Lula também observou que o período atual registra o maior número de conflitos armados desde a Segunda Guerra Mundial e clamou por uma atuação coordenada da Organização das Nações Unidas (ONU) para lidar com a situação.

 

"Precisamos exigir que o secretário-geral da ONU convoque reuniões extraordinárias, mesmo sem pedir aos cinco membros do Conselho de Segurança", declarou o presidente.

 

O presidente teceu críticas a diversos conflitos em andamento, mencionando a invasão da Ucrânia pela Rússia, a devastação da Faixa de Gaza por Israel e a confrontação dos Estados Unidos com o Irã no Oriente Médio. Ele argumentou que nenhum presidente, independentemente do poder de seu país, tem o direito de impor regras a outras nações.

 

Lula também cobrou que os cinco membros do Conselho de Segurança da ONU revisem suas condutas. Ele expressou preocupação com a prática de líderes mundiais que tomam decisões e fazem ameaças por meio de redes sociais, sem consultar a ONU, da qual fazem parte. O presidente lamentou o silêncio generalizado dos países diante desses cenários e ressaltou que a vitalidade democrática das Nações Unidas depende do engajamento ativo de seus membros, afirmando que "Fortalecer o multilateralismo depende de nós".

 

Debate sobre Regulação das Plataformas Digitais

 

Em outro ponto de seu discurso, o presidente Lula abordou o papel das plataformas digitais, criticando sua influência na desestabilização política de diversas nações.
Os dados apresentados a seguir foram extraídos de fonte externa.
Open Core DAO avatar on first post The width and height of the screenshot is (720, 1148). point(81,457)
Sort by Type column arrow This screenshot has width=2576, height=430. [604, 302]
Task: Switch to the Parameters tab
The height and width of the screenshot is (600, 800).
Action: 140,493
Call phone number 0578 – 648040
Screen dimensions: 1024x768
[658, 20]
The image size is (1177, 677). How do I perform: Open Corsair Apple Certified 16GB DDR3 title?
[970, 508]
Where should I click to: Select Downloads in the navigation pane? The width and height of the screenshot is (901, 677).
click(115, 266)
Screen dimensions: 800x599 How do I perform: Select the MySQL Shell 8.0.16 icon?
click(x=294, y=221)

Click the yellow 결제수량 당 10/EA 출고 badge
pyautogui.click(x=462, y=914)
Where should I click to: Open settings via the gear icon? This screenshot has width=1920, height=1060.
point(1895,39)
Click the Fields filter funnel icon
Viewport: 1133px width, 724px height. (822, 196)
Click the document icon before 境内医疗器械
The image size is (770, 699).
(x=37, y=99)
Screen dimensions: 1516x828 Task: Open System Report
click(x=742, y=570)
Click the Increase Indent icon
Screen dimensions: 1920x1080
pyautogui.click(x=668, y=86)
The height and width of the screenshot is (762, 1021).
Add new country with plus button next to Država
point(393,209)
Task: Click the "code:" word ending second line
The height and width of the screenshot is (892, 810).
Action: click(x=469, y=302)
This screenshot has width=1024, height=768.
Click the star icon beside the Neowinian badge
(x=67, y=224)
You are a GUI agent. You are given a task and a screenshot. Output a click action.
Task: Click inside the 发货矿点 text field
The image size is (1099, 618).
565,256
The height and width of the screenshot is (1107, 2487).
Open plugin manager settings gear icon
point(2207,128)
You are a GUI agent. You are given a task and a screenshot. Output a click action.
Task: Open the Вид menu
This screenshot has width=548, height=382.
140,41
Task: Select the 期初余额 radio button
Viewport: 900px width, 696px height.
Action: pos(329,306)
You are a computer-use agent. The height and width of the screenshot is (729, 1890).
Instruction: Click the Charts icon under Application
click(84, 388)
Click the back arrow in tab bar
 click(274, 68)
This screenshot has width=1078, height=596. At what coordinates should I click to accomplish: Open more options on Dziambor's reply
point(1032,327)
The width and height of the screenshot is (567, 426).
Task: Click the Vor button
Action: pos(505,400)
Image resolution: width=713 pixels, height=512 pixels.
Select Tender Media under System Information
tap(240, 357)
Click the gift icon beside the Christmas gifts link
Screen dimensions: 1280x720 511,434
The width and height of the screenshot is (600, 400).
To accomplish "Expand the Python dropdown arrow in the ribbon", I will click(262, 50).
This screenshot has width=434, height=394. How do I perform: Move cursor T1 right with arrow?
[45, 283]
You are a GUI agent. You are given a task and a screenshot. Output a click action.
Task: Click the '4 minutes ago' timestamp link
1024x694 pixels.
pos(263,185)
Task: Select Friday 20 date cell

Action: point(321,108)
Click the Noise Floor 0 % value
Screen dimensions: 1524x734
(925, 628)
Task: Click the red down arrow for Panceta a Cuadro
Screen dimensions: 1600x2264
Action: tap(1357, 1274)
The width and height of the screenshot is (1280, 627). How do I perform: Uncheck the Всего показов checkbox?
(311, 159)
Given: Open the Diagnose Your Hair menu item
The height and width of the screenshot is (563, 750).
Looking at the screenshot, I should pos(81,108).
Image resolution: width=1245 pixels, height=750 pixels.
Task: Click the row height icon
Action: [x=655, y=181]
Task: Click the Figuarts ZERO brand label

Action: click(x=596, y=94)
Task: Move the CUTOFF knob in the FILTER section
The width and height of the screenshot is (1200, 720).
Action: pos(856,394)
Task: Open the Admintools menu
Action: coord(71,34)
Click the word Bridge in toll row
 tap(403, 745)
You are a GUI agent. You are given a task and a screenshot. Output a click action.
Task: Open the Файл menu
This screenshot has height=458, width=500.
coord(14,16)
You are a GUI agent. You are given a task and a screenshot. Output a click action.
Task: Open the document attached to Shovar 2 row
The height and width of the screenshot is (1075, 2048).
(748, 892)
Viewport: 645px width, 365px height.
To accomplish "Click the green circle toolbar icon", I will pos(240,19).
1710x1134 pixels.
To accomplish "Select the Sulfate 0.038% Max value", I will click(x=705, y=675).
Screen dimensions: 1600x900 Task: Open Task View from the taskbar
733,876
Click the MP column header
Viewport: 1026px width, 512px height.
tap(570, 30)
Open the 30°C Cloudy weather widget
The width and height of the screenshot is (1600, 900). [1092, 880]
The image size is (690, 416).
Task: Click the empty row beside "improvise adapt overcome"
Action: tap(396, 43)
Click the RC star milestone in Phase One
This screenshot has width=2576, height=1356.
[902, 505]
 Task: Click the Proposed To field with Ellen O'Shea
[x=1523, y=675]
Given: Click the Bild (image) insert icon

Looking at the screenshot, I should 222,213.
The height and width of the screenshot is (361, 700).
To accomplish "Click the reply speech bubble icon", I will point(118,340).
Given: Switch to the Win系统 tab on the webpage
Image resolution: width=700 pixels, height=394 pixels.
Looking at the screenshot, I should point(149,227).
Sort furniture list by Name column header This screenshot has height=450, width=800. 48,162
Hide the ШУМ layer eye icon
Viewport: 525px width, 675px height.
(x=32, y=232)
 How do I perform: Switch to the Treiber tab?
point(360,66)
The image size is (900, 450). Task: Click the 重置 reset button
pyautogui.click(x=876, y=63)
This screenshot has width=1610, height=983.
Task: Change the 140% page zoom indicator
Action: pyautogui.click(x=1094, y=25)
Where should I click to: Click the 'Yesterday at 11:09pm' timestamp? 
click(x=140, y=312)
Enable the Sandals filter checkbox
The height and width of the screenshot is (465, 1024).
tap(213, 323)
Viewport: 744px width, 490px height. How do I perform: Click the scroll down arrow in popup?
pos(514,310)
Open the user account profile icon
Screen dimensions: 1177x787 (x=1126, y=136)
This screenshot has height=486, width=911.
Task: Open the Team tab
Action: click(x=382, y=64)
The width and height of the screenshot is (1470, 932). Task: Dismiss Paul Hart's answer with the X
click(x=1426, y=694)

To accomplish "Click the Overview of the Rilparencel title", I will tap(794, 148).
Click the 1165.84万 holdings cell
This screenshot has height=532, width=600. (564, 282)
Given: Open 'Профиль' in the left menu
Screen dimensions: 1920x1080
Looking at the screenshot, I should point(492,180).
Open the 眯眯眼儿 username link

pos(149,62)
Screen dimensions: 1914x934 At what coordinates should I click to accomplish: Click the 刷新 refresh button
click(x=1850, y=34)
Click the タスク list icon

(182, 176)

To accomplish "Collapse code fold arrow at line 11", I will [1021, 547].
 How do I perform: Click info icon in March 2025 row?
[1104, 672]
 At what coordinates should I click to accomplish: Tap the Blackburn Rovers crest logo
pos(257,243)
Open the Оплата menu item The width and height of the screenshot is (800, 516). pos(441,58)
Ele defendeu que a própria ONU assuma a liderança nas discussões para o estabelecimento de regras globais compartilhadas entre os países.

 

"A verdade, nua e crua, é que a mentira ganhou da verdade. Esse é o dado concreto. Para mentir, você não tem que explicar. Para se justificar, você tem que se explicar", asseverou Lula.

 

O presidente reforçou a necessidade de ação da ONU também no que tange à regulamentação das plataformas, para garantir que as mesmas sejam reguladas mundialmente. Ele questionou a soberania eleitoral e territorial quando presidentes de países buscam interferir em eleições de outras nações, pedindo votos. Lula concluiu que este é um tema crucial que deve ser debatido e defendido no âmbito das Nações Unidas.

 

O Fórum Democracia Sempre, iniciativa lançada em 2024, congrega governos como os de Brasil, Espanha, Colômbia, Chile e Uruguai. O evento em Barcelona foi organizado pelo presidente do Governo da Espanha, Pedro Sánchez, e contou com a presença de diversos líderes, incluindo os presidentes Yamandú Orsi (Uruguai), Gustavo Petro (Colômbia), Cyril Ramaphosa (África do Sul), Claudia Sheinbaum (México) e o ex-presidente do Chile, Gabriel Boric.

 

Compromissos do Presidente na Europa

 

Após o término de seus compromissos na Espanha, o presidente Lula seguirá para a Alemanha neste domingo (19). No país germânico, ele participará da Hannover Messe, considerada a maior feira de inovação e tecnologia industrial do mundo, que nesta edição tem o Brasil como país homenageado. Além da feira, o presidente brasileiro terá um encontro com o chanceler Friedrich Merz.

 

A viagem europeia de Lula será concluída no dia 21, com uma breve visita de Estado a Portugal. Em Lisboa, o presidente brasileiro tem agendados encontros com o primeiro-ministro Luís Montenegro e com o presidente António José Seguro.